■ **TEXTO EXTRAÍDO**:

....

“Levanta-te, pega o menino e sua mãe e foge para o Egito!” (Mt 2,13)
Hoje é o domingo da Sagrada Família, uma família de “emigrantes perigosos”, que devem fugir de sua pátria (onde são perseguidos), buscando outra terra também rica em opressões (Egito), para voltar de novo a uma terra cheia de perseguições (Judéia, Galileia). Assim ela aparece como a patrona de “todas as sagradas famílias” que tem de fugir, exilar-se, esconder-se...
Jesus nasce num mundo hostil. Ele foi perseguido pelos “donos do poder” desde o início de sua vida. O não reconhecimento de Jesus por Herodes e por Jerusalém antecipa a rejeição, a condenação e a morte d’Ele na Cidade Santa, no lugar onde Ele encontrará a maior hostilidade.
O paralelismo entre Jesus e Moisés, de um lado, e entre Herodes e Faraó, de outro, é claro.
Há também um paralelismo entre Jesus e o povo de Israel: Jesus revive na sua própria carne a história do seu povo chamado por Deus do Egito. “Do Egito chamei meu filho” (Os. 11,1).
A perseguição e o exílio, logo no início da vida de Jesus, revelam o realismo da Encarnação. Ao entrar na nossa história, o Filho de Deus esvaziou-se de sua glória e assumiu nossa condição humana, com todas as consequências: pobreza e impotência, perseguições e ameaças de morte por parte dos poderosos de turno.
Como exilados, Jesus e seus pais, fazem parte da corrente ininterrupta das vítimas do poder, que são obrigados a percorrer lugares inóspitos, desertos, cidades estrangeiras, gente hostil...

....

■ **REGISTROS APRESENTADOS**:
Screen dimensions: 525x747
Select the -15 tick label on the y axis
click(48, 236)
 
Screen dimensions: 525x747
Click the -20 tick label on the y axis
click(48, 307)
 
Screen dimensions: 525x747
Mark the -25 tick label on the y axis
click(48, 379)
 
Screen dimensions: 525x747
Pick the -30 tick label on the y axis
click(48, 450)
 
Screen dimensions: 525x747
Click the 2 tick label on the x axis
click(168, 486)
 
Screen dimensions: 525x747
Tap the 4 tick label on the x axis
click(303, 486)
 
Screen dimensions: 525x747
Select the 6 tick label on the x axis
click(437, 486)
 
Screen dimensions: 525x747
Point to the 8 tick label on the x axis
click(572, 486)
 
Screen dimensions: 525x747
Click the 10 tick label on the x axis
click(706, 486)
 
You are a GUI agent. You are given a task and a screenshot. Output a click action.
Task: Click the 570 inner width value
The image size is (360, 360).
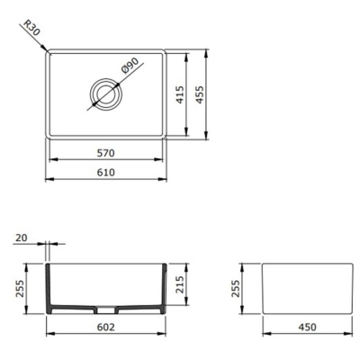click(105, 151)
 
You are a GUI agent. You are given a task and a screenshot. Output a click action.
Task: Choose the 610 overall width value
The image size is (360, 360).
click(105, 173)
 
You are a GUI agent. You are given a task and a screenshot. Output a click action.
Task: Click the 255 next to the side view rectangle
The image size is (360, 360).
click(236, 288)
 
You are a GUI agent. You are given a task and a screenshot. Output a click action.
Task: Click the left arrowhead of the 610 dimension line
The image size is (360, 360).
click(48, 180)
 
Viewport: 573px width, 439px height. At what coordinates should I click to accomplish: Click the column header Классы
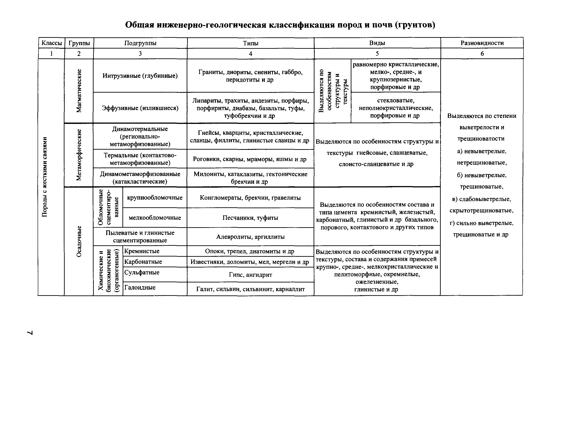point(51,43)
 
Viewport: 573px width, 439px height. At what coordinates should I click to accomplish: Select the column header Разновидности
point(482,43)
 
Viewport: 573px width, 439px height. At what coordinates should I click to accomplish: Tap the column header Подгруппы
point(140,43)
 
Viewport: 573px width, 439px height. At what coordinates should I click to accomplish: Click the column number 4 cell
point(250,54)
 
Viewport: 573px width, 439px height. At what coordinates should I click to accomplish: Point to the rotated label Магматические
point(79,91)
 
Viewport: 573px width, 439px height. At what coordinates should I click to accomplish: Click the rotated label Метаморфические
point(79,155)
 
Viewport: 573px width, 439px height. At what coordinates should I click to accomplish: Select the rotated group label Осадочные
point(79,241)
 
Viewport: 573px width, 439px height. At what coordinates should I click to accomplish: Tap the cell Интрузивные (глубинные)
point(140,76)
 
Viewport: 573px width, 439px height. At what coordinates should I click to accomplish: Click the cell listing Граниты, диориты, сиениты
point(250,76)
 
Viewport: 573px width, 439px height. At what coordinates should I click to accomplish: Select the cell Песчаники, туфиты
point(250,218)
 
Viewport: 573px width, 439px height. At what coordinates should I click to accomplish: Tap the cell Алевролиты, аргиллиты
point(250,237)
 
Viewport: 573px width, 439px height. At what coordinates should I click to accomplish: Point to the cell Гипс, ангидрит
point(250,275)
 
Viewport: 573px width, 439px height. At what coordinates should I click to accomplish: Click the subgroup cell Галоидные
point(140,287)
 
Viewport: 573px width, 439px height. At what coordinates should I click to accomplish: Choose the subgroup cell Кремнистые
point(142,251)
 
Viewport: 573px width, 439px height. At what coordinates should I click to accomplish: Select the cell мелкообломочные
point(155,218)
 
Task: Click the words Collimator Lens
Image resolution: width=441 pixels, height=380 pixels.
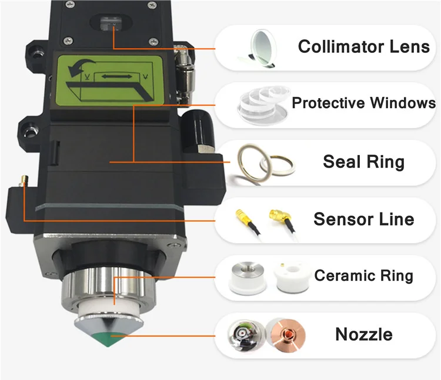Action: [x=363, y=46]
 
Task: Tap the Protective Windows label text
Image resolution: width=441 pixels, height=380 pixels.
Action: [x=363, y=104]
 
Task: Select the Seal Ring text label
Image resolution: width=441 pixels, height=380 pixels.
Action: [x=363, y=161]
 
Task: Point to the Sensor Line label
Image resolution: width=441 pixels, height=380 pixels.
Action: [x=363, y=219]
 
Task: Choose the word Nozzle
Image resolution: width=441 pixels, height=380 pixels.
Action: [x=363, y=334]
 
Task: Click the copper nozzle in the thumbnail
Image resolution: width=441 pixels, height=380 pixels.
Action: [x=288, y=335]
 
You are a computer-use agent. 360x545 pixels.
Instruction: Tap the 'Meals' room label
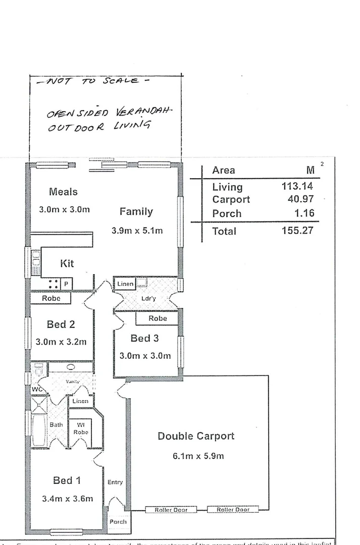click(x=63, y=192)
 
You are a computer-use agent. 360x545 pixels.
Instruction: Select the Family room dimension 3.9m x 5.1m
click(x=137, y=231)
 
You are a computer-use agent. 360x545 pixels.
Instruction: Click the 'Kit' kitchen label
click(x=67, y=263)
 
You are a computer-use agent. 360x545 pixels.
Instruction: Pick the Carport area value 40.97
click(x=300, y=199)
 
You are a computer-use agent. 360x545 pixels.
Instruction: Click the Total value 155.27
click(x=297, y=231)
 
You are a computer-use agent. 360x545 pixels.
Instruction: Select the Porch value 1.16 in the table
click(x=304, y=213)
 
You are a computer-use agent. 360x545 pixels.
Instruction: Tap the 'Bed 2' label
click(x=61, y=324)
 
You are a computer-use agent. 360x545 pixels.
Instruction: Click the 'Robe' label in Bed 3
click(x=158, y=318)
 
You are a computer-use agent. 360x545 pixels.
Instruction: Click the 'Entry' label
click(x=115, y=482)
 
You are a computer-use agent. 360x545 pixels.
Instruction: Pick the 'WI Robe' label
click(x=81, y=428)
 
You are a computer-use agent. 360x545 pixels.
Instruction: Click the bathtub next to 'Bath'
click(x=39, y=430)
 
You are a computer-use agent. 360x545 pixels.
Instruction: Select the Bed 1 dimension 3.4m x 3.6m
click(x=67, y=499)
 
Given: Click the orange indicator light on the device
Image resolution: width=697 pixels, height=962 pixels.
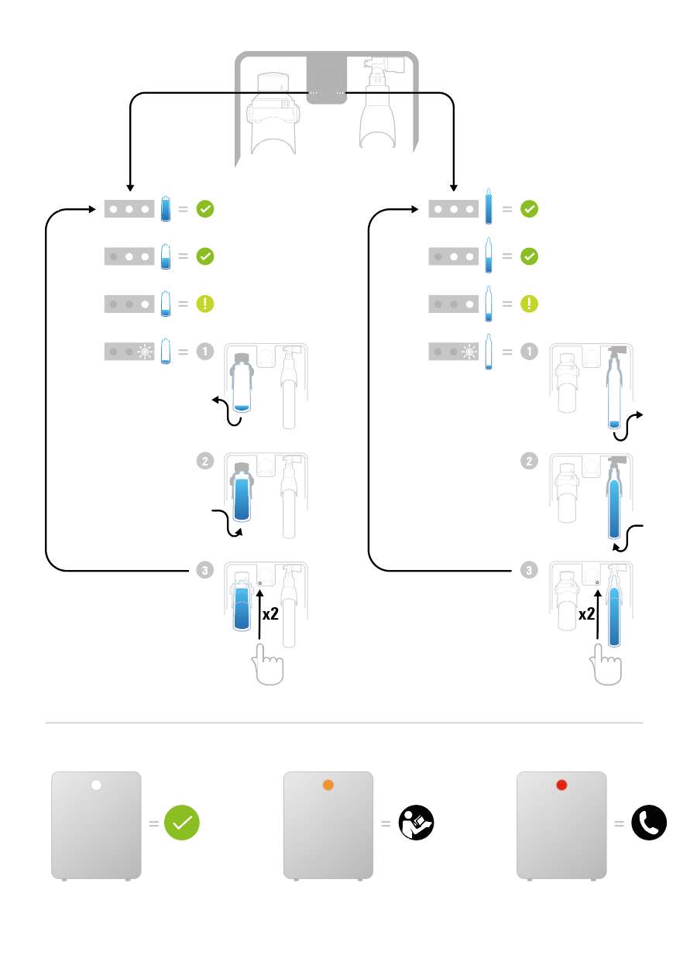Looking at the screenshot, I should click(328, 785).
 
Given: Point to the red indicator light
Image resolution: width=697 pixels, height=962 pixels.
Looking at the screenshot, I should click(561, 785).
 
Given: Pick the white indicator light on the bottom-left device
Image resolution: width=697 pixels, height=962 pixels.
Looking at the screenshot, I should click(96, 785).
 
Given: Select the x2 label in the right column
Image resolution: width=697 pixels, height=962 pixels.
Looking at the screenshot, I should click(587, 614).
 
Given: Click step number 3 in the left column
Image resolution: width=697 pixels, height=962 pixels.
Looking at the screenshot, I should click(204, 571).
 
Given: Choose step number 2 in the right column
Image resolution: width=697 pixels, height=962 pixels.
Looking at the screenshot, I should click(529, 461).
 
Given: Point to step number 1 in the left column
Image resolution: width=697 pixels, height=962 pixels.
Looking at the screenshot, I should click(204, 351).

....

■ **TAREFAS E EXERCÍCIOS**:
a) Com base na reflexão sobre a Sagrada Família, explique por que a perseguição e o exílio logo no início da vida de Jesus revelam o realismo da Encarnação. Use de uma a três frases.
b) Transcreva, dos registros, somente as linhas que vão da linha com "subgroup cell Кремнистые" até a linha com "Action: [x=363, y=46]", incluindo as duas, e deixe as imagens de fora.
O texto e os registros vêm de fontes diferentes.

■ **RESPOSTAS POR TAREFA**:
a) Porque, ao entrar na nossa história, o Filho de Deus esvaziou-se de sua glória e assumiu a condição humana com todas as consequências. Entre elas estão a pobreza e a impotência, as perseguições e as ameaças de morte por parte dos poderosos de turno.

b)
Viewport: 573px width, 439px height. At what coordinates should I click to accomplish: Choose the subgroup cell Кремнистые
point(142,251)
 
Viewport: 573px width, 439px height. At what coordinates should I click to accomplish: Select the cell мелкообломочные
point(155,218)
 
Task: Click the words Collimator Lens
Image resolution: width=441 pixels, height=380 pixels.
Action: [x=363, y=46]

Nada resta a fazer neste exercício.